The problem of assigning ranking scores to items based on observed comparison data, e.g., paired comparisons, choice, and full ranking outcomes, has been of continued interest in a wide range of applications, including information search, aggregation of social opinions, electronic commerce, online gaming platforms, and more recently, evaluation of machine learning algorithms. The key problem is to compute ranking scores, which are of interest for quantifying the strength of skills, relevancies or preferences, and prediction of ranking outcomes when ranking scores are estimates of parameters of a statistical model of ranking outcomes. One of
the most popular statistical models of ranking outcomes is the Bradley-Terry model for paired comparisons (equivalent to multinomial logit model), and its extensions to choice and full ranking outcomes. The problem of computing ranking scores under the Bradley-Terry models amounts to estimation of model parameters.

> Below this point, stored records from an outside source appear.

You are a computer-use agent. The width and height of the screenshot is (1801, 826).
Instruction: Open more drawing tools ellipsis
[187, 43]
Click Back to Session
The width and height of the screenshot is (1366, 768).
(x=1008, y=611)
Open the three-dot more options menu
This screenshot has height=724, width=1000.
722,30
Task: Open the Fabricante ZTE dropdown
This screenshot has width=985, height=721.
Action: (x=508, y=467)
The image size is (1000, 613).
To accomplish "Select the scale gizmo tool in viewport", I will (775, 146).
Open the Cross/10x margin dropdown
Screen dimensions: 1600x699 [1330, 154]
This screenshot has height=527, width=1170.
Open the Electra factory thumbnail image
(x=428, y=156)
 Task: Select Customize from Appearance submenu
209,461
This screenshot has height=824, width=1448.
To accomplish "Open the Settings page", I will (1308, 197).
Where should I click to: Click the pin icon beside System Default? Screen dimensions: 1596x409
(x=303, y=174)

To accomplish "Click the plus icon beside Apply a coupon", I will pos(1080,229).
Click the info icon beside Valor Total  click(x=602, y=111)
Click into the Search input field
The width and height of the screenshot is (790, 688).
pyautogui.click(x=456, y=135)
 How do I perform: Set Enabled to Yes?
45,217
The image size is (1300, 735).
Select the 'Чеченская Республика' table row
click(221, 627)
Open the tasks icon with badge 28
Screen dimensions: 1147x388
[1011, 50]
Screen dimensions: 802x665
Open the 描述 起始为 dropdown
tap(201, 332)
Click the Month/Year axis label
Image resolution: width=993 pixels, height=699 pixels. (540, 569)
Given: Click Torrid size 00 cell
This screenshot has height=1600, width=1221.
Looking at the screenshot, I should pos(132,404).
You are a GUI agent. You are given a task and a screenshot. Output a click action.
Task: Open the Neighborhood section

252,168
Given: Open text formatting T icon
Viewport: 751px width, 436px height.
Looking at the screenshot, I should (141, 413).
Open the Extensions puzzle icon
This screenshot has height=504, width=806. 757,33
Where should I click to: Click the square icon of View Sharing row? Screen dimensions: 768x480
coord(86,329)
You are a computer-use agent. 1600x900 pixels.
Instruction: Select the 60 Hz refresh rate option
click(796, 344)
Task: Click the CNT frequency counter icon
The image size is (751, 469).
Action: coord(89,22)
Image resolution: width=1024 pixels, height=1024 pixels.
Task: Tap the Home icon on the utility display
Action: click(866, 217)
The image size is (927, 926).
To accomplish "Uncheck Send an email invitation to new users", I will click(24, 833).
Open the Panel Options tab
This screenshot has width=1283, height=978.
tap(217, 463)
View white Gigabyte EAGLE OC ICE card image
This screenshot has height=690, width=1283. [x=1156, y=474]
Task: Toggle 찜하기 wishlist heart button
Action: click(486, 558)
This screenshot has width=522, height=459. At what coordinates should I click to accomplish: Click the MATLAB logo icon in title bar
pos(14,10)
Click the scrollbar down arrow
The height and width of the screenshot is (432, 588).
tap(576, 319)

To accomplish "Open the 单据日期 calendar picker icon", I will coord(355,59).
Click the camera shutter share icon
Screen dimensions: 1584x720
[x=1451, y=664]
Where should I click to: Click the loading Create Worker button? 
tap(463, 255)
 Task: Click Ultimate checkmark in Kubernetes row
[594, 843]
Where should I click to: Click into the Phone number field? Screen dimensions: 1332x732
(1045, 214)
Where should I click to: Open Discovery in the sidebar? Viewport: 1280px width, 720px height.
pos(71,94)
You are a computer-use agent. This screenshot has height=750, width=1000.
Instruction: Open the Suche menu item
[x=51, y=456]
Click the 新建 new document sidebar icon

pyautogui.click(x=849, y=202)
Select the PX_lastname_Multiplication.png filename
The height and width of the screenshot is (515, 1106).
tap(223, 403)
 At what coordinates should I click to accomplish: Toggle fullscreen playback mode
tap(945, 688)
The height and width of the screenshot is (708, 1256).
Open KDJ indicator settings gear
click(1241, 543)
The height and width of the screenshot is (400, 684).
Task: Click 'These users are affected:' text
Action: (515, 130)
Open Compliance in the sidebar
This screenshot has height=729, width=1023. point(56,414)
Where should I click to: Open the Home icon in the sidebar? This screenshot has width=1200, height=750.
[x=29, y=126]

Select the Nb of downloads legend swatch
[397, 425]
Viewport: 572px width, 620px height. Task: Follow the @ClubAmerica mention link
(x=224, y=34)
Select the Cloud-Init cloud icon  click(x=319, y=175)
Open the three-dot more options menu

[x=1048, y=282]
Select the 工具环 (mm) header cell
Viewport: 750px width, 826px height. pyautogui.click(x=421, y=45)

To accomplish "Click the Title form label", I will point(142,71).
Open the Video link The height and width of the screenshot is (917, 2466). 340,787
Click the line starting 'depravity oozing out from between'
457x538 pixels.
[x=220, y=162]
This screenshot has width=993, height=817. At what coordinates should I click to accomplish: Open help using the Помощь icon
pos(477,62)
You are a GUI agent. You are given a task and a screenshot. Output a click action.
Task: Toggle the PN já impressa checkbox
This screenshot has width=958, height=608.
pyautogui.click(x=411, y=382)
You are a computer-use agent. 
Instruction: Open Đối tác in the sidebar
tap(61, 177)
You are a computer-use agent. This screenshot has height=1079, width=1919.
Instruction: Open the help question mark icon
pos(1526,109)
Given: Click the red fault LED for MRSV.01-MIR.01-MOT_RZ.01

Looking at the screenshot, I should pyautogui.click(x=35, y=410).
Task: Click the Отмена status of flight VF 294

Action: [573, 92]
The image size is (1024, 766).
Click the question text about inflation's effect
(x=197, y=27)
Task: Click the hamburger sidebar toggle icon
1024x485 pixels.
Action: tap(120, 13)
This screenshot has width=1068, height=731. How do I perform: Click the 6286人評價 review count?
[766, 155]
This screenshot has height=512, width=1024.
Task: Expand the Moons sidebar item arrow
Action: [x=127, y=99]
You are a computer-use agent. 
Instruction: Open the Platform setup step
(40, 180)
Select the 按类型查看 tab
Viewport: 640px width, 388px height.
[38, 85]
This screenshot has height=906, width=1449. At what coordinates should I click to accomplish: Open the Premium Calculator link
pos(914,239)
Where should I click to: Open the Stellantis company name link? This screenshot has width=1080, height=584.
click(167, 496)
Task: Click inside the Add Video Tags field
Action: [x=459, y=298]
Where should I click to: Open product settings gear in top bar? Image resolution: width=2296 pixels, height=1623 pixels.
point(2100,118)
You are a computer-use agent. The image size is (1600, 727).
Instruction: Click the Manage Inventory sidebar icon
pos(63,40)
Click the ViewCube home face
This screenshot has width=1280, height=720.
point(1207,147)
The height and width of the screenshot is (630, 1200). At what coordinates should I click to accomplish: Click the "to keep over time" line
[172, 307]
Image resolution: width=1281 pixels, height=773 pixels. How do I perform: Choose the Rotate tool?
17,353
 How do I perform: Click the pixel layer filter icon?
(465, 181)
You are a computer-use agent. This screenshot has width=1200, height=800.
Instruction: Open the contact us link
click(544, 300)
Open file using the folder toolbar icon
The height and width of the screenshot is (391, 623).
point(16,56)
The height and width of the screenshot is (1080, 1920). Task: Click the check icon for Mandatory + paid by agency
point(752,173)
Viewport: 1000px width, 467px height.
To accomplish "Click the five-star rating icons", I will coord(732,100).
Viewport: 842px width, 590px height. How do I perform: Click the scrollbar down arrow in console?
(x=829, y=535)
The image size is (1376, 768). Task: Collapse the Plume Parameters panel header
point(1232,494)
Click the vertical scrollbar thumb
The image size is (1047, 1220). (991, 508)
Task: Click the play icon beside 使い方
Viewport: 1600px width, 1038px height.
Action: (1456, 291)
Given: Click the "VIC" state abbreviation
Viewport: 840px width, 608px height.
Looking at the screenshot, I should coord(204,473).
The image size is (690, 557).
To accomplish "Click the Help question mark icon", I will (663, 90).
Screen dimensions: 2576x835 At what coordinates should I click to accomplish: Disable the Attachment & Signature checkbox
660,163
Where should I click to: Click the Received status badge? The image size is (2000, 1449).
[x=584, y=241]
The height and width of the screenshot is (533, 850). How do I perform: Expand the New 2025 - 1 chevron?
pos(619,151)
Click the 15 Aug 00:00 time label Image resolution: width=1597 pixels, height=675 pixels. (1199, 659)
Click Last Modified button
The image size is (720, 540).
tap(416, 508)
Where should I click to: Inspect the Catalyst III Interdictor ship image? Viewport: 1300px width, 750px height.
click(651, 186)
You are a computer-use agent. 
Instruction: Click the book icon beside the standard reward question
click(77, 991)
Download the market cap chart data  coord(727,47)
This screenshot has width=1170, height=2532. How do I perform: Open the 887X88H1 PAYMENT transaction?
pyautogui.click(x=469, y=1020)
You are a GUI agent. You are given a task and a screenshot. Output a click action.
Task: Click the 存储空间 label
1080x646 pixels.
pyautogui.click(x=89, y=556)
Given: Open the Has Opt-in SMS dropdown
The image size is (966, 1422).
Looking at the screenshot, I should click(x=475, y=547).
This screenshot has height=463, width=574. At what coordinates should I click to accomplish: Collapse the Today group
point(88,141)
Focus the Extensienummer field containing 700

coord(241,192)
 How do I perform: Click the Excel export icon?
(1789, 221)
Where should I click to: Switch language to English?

In this paper, we study a popular method for inference of the Bradley-Terry model parameters, namely the MM algorithm, for maximum likelihood estimation and maximum a posteriori probability estimation. This class of models includes the Bradley-Terry model of paired comparisons, the Rao-Kupper model of paired comparisons allowing for tie outcomes, the Luce choice model, and the Plackett-Luce ranking model. We establish tight characterizations of the convergence rate for the MM algorithm, and show that it is essentially
equivalent to that of a gradient descent algorithm. For the maximum likelihood estimation, the convergence is shown to be linear with the rate crucially determined by the algebraic connectivity of the matrix of item pair co-occurrences in observed comparison data. For the Bayesian inference, the convergence rate is also shown to be linear, with the rate determined by a parameter of the prior distribution in a way that can make the convergence arbitrarily slow for small values of this parameter. We propose a simple modification of the classical MM algorithm that avoids the observed slow convergence issue and accelerates the convergence. The
key component of the accelerated MM algorithm is a parameter rescaling performed at each iteration step that is carefully chosen based on theoretical analysis and characterisation of the convergence rate.
Our experimental results, performed on both synthetic and real-world data, demonstrate the identified slow convergence issue of the classic MM algorithm, and show that significant efficiency gains can be obtained by our new proposed method.